도 5는 본 발명의 실시 예에 따라 제조된 줄기세포 대량생산용 배양배드를 나타내는 사진이다.
도 6은 도 5의 줄기세포 대량생산용 배양배드의 SE(M) 사진이다.
도 7 및 도 8은 본 발명의 실시 예에 따른 줄기세포 대량생산용 배양배드에서 줄기세포가 배양되는 과정을 나타내는 사진이다.
이하, 첨부된 도면들을 참조하여 본 발명의 바람직한 실시 예를 상세히 설명할 것이다. 그러나 본 발명의 기술적 사상은 여기서 설명되는 실시 예에 한정되지 않고 다른 형태로 구체화될 수도 있다. 오히려, 여기서 소개되는 실시 예는 개시된 내용이 철저하고 완전해질 수 있도록 그리고 당업자에게 본 발명의 사상이 충분히 전달될 수 있도록 하기 위해 제공되는 것이다.
본 명세서에서, 어떤 구성요소가 다른 구성요소 상에 있다고 언급되는 경우에 그것은 다른 구성요소 상에 직접 형성될 수 있거나 또는 그들 사이에 제 3의 구성요소가 개재될 수도 있다는 것을 의미한다. 또한, 도면들에 있어서, 막 및 영역들의 두께는 기술적 내용의 효과적인 설명을 위해 과장된 것이다.
또한, 본 명세서의 다양한 실시 예 들에서 제1, 제2, 제3 등의 용어가 다양한 구성요소들을 기술하기 위해서 사용되었지만, 이들 구성요소들이 이 같은 용어들에 의해서 한정되어서는 안 된다. 이들 용어들은 단지 어느 구성요소를 다른 구성요소와 구별시키기 위해서 사용되었을 뿐이다. 따라서, 어느 한 실시 예에 제 1 구성요소로 언급된 것이 다른 실시 예에서는 제 2 구성요소로 언급될 수도 있다. 여기에 설명되고 예시되는 각 실시 예는 그것의 상보적인 실시 예도 포함한다. 또한, 본 명세서에서 '및/또는'은 전후에 나열한 구성요소들 중 적어도 하나를 포함하는 의미로 사용되었다.
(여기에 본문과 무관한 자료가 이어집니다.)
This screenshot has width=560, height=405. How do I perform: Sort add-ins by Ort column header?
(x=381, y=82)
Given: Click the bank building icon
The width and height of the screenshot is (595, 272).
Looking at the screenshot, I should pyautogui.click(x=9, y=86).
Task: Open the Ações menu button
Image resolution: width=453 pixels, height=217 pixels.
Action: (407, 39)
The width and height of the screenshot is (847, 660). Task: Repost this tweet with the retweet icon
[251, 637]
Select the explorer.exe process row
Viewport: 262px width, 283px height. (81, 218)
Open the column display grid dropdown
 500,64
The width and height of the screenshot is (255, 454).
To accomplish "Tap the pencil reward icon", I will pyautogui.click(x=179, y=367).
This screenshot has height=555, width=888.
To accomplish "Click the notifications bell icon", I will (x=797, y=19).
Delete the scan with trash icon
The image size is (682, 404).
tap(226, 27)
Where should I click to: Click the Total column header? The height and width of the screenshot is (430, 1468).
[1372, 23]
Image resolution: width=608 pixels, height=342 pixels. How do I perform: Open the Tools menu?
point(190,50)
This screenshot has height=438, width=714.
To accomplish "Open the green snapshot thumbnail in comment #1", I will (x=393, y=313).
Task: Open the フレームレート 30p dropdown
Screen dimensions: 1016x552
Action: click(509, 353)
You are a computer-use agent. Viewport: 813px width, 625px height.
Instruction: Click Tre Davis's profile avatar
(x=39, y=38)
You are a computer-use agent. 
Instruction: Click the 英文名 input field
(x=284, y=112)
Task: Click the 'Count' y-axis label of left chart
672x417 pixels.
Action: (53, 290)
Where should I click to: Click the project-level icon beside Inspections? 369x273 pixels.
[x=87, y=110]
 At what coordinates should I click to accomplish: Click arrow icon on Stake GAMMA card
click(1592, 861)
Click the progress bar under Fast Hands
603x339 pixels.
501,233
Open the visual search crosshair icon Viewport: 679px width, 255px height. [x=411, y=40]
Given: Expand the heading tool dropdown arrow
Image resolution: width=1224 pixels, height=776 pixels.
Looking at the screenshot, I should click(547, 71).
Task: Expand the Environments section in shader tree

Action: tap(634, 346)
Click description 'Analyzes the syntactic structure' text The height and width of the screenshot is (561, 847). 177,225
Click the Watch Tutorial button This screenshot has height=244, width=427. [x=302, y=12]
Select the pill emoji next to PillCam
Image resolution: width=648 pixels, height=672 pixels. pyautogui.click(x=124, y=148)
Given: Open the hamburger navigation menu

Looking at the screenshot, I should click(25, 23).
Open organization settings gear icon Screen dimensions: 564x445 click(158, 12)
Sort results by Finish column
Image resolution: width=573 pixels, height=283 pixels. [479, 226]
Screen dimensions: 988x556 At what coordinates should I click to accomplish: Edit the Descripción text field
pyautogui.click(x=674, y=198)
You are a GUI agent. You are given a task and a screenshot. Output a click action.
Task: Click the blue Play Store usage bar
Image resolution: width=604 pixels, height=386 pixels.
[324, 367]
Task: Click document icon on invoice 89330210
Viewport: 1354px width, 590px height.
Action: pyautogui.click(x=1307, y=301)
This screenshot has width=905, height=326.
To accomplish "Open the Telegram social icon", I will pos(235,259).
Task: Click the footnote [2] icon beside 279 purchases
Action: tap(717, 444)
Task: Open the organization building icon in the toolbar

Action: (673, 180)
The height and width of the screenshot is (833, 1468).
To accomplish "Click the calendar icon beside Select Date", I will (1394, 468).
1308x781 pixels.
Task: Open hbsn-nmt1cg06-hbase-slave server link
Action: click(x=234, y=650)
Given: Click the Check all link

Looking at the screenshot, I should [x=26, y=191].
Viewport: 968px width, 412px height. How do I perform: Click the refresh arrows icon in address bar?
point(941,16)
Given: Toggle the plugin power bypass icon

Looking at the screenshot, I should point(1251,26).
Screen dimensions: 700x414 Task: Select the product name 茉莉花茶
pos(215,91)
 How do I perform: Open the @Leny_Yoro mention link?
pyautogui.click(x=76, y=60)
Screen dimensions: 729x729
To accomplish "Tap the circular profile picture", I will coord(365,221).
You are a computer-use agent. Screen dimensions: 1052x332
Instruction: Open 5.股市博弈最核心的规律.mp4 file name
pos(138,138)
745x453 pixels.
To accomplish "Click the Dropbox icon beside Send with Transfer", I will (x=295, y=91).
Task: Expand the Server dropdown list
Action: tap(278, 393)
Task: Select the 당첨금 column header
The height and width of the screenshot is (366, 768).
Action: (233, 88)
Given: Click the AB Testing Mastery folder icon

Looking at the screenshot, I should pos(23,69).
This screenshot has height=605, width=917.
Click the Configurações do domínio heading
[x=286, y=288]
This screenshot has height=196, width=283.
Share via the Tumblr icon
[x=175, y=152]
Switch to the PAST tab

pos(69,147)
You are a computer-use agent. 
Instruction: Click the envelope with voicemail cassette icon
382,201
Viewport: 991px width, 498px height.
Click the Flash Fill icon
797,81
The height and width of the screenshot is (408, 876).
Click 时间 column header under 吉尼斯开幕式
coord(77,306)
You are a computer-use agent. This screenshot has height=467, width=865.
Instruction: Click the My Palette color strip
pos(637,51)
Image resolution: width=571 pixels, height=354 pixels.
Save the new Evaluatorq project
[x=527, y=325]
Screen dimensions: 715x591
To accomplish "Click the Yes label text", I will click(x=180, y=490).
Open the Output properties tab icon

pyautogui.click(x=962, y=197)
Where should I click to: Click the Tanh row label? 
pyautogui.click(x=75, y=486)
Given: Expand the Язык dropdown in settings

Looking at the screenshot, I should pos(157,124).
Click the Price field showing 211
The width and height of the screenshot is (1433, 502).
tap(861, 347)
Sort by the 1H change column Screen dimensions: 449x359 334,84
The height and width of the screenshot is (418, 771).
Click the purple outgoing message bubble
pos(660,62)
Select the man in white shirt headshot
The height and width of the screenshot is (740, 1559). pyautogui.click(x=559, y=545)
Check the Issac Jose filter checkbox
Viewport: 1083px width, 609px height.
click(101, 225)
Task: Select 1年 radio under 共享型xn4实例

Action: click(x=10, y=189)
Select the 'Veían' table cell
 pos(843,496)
명세서에서 단수의 표현은 문맥상 명백하게 다르게 뜻하지 않는 한 복수의 표현을 포함한다. 또한, "포함하다" 또는 "가지다" 등의 용어는 명세서상에 기재된 특징, 숫자, 단계, 구성요소 또는 이들을 조합한 것이 존재함을 지정하려는 것이지, 하나 또는 그 이상의 다른 특징이나 숫자, 단계, 구성요소 또는 이들을 조합한 것들의 존재 또는 부가 가능성을 배제하는 것으로 이해되어서는 안 된다. 또한, 본 명세서에서 "연결"은 복수의 구성 요소를 간접적으로 연결하는 것, 및 직접적으로 연결하는 것을 모두 포함하는 의미로 사용된다.
또한, 하기에서 본 발명을 설명함에 있어 관련된 공지 기능 또는 구성에 대한 구체적인 설명이 본 발명의 요지를 불필요하게 흐릴 수 있다고 판단되는 경우에는 그 상세한 설명은 생략할 것이다.
도 1은 본 발명의 실시 예에 따른 줄기세포 대량생산용 배양배드를 나타내는 사시도이고, 도 2는 도 1의 줄기세포 대량생산용 배양배드의 일부를 확대하여 나타내는 도면이다.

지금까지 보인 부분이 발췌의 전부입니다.